Sebagian anggota Indonesia’s Sketchers saat pameran besar perdana di Erasmus Huis, Kedutaan Besar Belanda, di Jakarta April lalu. Foto: Indonesia’s Sketchers

TIGA buku sketsa atau sketchbook milik Donald Saluling tertumpuk di meja kafe. Isinya sungguh menarik. ’’Ini cuma sebagian kecil hasil sketsa saya. Masih banyak buku yang lain,’’ kata Donald saat ditemui Jawa Pos di sebuah kafe di Cilandak Town Square, Jakarta, Jumat (15/5).

BACA JUGA: Ternyata, Tari Poco-poco bisa Mencegah Penderita Diabetes tak Cepat Pikun

Donald adalah salah seorang aktivis Indonesia’s Sketchers (IS) sejak komunitas itu diproklamasikan pada Agustus 2009. Bahkan, kini dia dipercaya sebagai PR (public relation) kelompok seniman sketsa itu. Sudah tak terhitung sketsa karya Donald. Yang terbaru gambar Bundaran Senayan saat momen Konferensi Asia Afrika (KAA) ke-60 April lalu.

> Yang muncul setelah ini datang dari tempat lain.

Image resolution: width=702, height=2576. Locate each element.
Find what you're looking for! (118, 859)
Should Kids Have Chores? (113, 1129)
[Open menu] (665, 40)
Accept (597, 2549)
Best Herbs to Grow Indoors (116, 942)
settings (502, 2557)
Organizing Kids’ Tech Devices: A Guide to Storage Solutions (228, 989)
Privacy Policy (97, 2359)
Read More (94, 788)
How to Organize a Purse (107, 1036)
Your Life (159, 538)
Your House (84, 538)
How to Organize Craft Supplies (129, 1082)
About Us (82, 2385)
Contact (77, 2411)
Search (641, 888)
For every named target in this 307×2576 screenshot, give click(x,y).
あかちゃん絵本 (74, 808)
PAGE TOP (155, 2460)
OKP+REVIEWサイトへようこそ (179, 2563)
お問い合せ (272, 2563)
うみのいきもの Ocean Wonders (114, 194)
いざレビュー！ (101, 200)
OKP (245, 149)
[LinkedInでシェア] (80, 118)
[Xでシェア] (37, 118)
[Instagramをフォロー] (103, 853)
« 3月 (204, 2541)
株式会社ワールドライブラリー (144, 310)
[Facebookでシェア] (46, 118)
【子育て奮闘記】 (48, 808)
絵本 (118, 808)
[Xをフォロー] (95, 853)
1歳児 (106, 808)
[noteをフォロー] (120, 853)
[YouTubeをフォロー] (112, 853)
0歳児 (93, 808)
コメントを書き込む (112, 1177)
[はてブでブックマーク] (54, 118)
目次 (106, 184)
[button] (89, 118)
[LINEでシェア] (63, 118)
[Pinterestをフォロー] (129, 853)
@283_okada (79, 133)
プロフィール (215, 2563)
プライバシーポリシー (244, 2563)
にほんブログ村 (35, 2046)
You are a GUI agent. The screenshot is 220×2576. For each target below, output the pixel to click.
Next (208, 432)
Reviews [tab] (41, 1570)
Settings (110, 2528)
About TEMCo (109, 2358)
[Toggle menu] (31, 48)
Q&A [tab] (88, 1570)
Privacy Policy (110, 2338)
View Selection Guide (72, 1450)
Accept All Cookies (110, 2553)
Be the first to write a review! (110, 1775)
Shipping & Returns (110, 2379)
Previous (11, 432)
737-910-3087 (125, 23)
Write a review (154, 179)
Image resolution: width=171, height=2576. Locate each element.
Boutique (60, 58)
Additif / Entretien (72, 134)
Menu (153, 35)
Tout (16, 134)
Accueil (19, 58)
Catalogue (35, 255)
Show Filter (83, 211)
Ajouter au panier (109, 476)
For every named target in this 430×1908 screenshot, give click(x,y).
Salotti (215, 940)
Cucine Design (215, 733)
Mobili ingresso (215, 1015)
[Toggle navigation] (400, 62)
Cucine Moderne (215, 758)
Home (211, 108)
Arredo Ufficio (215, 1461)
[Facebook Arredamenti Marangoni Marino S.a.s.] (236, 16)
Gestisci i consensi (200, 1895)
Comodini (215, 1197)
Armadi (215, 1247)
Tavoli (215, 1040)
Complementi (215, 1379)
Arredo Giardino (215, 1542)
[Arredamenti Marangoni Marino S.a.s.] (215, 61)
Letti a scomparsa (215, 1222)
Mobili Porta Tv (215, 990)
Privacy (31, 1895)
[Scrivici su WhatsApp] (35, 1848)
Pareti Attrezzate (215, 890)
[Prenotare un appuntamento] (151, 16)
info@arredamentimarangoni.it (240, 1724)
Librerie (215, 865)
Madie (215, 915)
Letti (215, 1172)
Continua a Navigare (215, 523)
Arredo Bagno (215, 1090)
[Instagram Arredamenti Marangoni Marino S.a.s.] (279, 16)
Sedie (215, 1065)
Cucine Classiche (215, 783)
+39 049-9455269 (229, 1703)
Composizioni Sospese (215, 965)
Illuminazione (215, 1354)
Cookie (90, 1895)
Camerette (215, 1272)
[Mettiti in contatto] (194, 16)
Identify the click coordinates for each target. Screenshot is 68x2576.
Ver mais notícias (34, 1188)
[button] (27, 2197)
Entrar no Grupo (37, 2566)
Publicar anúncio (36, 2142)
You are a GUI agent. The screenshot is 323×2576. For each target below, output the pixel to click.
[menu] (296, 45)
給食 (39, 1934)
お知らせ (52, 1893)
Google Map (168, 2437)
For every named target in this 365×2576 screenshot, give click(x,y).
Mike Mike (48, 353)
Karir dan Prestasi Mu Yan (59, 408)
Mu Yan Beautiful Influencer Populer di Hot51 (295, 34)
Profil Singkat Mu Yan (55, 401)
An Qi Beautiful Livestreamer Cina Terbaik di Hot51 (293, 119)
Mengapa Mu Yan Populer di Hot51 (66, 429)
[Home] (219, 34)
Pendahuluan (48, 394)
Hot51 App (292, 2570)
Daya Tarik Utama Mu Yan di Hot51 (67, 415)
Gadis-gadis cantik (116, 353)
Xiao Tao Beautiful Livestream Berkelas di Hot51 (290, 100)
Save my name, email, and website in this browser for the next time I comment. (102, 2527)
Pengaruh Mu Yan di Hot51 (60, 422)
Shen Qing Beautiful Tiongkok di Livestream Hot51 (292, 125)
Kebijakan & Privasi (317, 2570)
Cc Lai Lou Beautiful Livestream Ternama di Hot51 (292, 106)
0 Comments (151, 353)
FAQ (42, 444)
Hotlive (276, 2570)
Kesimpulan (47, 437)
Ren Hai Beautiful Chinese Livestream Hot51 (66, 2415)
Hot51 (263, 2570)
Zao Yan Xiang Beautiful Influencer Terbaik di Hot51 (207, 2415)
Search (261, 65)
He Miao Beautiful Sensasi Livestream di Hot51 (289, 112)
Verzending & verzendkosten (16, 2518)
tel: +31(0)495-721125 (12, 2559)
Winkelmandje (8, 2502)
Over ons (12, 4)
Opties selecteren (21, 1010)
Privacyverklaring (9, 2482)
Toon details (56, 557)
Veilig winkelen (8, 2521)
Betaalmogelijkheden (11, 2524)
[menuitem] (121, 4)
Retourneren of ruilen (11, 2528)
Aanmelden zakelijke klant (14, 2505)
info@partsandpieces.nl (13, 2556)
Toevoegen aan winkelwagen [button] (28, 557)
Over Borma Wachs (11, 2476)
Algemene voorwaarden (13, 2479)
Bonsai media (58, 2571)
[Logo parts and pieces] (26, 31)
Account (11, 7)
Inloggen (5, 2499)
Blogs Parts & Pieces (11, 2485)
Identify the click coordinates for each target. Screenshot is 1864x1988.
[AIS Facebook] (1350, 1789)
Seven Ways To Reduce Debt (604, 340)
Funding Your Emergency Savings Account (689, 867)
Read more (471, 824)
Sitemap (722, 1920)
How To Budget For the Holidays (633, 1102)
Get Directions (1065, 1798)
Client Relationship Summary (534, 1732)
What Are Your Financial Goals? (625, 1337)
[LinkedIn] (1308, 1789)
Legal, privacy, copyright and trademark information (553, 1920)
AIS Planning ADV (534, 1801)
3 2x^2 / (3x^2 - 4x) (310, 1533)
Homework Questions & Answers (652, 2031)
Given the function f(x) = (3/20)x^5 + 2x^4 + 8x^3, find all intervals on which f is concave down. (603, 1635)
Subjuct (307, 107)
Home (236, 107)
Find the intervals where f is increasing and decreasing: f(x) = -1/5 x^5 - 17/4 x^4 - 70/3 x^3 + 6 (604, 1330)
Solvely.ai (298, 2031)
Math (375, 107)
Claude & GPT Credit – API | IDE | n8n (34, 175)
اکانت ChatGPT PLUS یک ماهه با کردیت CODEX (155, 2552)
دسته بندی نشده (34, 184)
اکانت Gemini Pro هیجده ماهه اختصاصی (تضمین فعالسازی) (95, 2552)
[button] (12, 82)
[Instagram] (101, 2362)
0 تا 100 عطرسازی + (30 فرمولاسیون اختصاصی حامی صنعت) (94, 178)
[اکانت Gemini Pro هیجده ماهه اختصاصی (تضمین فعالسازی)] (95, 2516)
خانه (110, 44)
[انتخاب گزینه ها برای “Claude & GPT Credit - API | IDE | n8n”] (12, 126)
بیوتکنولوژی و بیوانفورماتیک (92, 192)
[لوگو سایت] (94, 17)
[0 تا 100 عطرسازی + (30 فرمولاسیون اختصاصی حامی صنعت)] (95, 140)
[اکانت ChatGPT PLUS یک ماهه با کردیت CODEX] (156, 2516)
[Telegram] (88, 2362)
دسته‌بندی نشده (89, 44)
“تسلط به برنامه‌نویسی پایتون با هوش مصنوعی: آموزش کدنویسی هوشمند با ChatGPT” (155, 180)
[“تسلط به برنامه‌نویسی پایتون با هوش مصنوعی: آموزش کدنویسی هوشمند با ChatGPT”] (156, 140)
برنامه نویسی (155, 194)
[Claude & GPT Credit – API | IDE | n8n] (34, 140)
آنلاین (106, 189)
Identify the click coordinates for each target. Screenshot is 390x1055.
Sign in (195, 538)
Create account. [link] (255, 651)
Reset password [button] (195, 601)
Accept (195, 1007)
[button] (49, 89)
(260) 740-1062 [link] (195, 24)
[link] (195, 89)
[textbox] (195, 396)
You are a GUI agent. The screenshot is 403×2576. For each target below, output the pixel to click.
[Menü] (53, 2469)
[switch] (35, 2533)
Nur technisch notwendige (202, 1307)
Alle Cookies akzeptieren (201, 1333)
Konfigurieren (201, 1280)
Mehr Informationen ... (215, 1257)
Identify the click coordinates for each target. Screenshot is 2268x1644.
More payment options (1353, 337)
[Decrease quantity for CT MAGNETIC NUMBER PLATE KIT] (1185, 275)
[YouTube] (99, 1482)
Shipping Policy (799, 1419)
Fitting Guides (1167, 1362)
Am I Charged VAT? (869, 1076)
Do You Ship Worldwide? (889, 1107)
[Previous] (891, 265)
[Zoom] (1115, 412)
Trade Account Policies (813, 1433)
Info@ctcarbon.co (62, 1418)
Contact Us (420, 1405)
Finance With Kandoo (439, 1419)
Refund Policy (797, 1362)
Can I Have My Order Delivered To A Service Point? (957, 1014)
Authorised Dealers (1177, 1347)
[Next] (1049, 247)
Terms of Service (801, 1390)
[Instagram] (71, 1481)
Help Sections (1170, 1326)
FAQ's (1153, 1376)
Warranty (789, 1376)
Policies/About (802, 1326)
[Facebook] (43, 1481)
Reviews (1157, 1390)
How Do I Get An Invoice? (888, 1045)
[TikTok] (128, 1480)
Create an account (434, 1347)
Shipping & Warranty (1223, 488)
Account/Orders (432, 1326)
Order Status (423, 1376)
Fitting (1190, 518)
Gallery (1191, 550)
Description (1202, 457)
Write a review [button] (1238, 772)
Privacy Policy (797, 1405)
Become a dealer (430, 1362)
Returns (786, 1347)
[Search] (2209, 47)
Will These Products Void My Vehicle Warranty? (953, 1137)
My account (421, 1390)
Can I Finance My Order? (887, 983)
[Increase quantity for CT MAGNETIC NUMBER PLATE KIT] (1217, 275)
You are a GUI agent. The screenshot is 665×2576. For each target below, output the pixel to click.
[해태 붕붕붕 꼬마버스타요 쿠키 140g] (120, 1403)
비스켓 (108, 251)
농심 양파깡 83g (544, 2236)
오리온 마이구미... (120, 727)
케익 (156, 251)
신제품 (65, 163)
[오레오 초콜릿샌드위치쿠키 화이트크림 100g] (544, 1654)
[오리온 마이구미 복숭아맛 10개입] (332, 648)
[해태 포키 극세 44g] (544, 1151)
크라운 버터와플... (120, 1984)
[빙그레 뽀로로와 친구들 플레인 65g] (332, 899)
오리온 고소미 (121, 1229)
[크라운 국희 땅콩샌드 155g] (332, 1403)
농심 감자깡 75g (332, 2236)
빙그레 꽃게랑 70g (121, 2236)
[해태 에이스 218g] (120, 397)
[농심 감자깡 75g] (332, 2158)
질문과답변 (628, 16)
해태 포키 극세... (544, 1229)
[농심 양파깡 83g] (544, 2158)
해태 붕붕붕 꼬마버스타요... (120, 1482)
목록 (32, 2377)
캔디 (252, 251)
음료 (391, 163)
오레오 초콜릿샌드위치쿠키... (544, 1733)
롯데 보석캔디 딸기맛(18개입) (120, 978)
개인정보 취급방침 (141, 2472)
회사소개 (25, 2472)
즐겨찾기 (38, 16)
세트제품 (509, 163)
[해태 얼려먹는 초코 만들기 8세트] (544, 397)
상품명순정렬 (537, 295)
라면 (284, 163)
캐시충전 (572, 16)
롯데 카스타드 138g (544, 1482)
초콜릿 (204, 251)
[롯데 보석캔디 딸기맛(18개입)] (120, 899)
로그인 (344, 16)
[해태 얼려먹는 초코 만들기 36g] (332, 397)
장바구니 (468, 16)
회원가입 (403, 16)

Donald merasa perlu mengabadikan momen tersebut karena saat itu Bundaran Senayan terlihat cantik dengan bendera negara-negara peserta KAA.

BACA JUGA: Sensasi di Ujung Bukit Parangendog

’’Suasananya sangat berbeda dari biasanya. Terlihat menarik untuk diabadikan,’’ ujarnya.

Ada juga gambar sketsa suasana ruang tunggu sanggar balet, tempat anaknya berlatih. Donald iseng ’’memotret’’ para orang tua yang setia menunggu sang anak dengan berbagai aktivitas. Ada yang asyik menelepon, ada yang mengantuk, dan sebagainya.

Itulah inti aktivitas menggambar sketsa yang dikembangkan komunitas IS. Donald mengatakan, slogan IS adalah we draw what we witness (menceritakan apa yang dilihat langsung). Bagi anggota IS, melakukan sketching atau menggambar sketsa tidak sekadar menciptakan goresan membentuk pola, tapi menceritakan isu dari goresan itu.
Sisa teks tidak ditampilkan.